- [Görevler]:
(A) Blog yazılarında "10 Ekim 2012" sözlerinden "fotoğraflara dair..." sözlerine kadar olan kısmı hiç değiştirmeden yazar mısın?
(B) Blog yazılarını kaldıkları yerden sürdürebilir misin?

10 Ekim 2012 Çarşamba

bende bişeyler var...

içimde, anlatamadığım hisler... anlatırsam sanki artacak bazı korkular, endişeler var bu ara... pozitif insanlara ihtiyacım var... konuşmaya ama güzel şeyler konuşmaya hasretim var... kendime dert edindiğim, gereksiz şeylerden kurtulmak istiyorum... sabra ihtiyacım var, biraz da anlaşılmaya... ağlamak istemediğim halde her an ağlayasım var... kötü bişey de olmadı oysa ki... ne olduysa bana oldu, ne olduysa... kısacası duaya ihtiyacım var dostlar, duaya!.. Allah'ım sen sıkıntılarımızı gider, sabır gücümüzü artır, bizi korkularımızdan emin eyle! (Amin!)

25 Eylül 2012 Salı

fotoğraflara dair...

evveeettt... uzun süren araştırmalarım neticesinde bir fotoğraf makinesi alabildim nihayet!.. canon sx130 ıs... çok açıklayıcı oldu tabi markayı yazınca, biliyorum... :)) neyse, geçtiğimiz hafta sonu Pelitli'de yeni evimizdeydim... yeni bi mahalle, farklı ve bilinmeyen yerler... fotoğraf çekmek için yeterli özelliklerdi sanırım... ben de öyle yaptım... pazar sabahı uyanır uyanmaz, kahvaltı bile yapmadan çıktım evden... gezip görülecek, fotoğraflanacak şeyler olmalıydı mutlaka... oldu da!.. neyse efenim uzatacak değilim, çektiğim fotoğraflar amatör ve ben de bu amatörlüğümü sayfamda sergilemek istedim... :) buyrunuz, ilk çekimlerim... ;)

- [Sağlanan Veriler]:
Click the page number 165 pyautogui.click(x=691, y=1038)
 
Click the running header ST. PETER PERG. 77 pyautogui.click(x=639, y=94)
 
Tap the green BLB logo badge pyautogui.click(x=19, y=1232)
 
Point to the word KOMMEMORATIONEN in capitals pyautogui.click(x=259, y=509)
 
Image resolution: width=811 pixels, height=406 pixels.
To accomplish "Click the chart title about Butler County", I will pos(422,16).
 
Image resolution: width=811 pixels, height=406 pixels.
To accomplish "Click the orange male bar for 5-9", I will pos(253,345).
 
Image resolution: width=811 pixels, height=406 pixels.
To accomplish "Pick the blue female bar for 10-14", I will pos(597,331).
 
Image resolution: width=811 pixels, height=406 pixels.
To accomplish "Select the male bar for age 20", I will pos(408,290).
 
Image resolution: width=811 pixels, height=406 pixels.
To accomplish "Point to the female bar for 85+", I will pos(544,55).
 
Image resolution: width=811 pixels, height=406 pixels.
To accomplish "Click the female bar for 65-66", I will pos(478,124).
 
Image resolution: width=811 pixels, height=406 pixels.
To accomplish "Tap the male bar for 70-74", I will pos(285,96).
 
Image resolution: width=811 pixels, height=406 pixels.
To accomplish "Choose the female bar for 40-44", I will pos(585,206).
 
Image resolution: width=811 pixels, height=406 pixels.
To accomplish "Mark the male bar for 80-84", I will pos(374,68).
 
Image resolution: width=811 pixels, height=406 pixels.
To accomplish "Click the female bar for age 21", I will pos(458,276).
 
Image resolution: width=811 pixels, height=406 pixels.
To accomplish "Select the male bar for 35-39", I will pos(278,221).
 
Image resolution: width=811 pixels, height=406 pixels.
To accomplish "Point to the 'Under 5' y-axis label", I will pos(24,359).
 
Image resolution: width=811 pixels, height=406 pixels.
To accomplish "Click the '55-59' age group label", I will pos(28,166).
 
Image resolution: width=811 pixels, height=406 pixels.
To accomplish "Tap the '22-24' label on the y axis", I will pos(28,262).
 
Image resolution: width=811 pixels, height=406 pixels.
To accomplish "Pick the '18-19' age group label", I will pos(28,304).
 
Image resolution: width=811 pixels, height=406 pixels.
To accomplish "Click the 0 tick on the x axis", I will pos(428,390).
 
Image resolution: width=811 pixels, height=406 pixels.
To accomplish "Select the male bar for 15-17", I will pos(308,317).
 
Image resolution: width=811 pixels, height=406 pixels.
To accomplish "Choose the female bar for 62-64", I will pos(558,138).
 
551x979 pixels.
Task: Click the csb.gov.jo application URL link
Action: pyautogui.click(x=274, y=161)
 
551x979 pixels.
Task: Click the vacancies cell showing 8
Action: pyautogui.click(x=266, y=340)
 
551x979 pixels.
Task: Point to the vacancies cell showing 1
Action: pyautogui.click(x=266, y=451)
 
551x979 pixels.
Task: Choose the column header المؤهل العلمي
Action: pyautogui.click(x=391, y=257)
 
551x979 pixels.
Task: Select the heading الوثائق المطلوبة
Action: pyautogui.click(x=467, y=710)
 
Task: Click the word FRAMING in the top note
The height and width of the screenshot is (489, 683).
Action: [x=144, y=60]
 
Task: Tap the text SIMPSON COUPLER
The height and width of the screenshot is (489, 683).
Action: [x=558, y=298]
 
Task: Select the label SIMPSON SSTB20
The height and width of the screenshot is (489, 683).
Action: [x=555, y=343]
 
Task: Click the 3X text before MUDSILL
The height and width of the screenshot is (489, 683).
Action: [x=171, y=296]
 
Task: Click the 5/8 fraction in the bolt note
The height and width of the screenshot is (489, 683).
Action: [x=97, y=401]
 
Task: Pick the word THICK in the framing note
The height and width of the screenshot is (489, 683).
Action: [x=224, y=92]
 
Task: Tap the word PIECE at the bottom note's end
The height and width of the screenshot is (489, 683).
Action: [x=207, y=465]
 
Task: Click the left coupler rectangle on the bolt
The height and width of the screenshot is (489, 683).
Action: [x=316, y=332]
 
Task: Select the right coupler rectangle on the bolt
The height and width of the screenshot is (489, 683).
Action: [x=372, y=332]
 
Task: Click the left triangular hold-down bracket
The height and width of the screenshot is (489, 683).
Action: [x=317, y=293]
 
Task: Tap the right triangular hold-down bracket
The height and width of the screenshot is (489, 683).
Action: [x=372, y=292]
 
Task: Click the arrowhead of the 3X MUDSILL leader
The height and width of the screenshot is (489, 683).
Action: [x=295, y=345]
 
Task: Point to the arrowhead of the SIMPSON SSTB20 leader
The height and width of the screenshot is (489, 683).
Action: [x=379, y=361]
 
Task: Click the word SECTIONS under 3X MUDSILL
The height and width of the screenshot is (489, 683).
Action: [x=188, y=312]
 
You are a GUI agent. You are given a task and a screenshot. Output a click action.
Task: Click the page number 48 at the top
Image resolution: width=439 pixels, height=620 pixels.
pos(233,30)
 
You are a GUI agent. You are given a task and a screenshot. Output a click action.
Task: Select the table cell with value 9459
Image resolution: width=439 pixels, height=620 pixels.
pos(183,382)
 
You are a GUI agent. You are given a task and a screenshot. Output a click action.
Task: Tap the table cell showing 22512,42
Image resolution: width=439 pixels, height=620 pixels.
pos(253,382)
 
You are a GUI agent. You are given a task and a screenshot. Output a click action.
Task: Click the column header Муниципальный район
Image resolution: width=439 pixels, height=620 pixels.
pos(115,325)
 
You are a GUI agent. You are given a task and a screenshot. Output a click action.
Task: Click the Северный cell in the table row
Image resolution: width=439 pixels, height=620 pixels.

- [Görev Yanıtları]:
(A)
10 Ekim 2012 Çarşamba

bende bişeyler var...

içimde, anlatamadığım hisler... anlatırsam sanki artacak bazı korkular, endişeler var bu ara... pozitif insanlara ihtiyacım var... konuşmaya ama güzel şeyler konuşmaya hasretim var... kendime dert edindiğim, gereksiz şeylerden kurtulmak istiyorum... sabra ihtiyacım var, biraz da anlaşılmaya... ağlamak istemediğim halde her an ağlayasım var... kötü bişey de olmadı oysa ki... ne olduysa bana oldu, ne olduysa... kısacası duaya ihtiyacım var dostlar, duaya!.. Allah'ım sen sıkıntılarımızı gider, sabır gücümüzü artır, bizi korkularımızdan emin eyle! (Amin!)

25 Eylül 2012 Salı

fotoğraflara dair...

(B)
Not: henüz imzamı eklememiş olabilirim ama fotoğrafların tamamı şahsıma aittir, izinsiz kullanımı ayıptır, günahtır, litfen yapmayalım!.. :))






18 Eylül 2012 Salı

gitmek mi zor, kalmak mı?

giden de oldum, kalan da ömrümde... ama fikrim değişmedi hiç; kalmak daha zor diyenlerdenim... gitmekte bir eylem var, gitmek farklı şeyler getirir beraberinde... ama kalmak eylemsizlik, çaresizlik hali... gidenin ardından bakmak ne de zordur... hep bi ümit; geri gelecek diye... kalmak beklemek demek, sabretmek demek, katlanmak demek... ve ben hep kolayına kaçtım.... onun için de şimdi gitme vakti, kalanlardan özür dileyerek...

"oysa kalmak, kendinden feragat etmeyi, her gün ölüp dirilmeyi ister... bir de... yalnızlık ister..."

10 Eylül 2012 Pazartesi

geçerken uğradım...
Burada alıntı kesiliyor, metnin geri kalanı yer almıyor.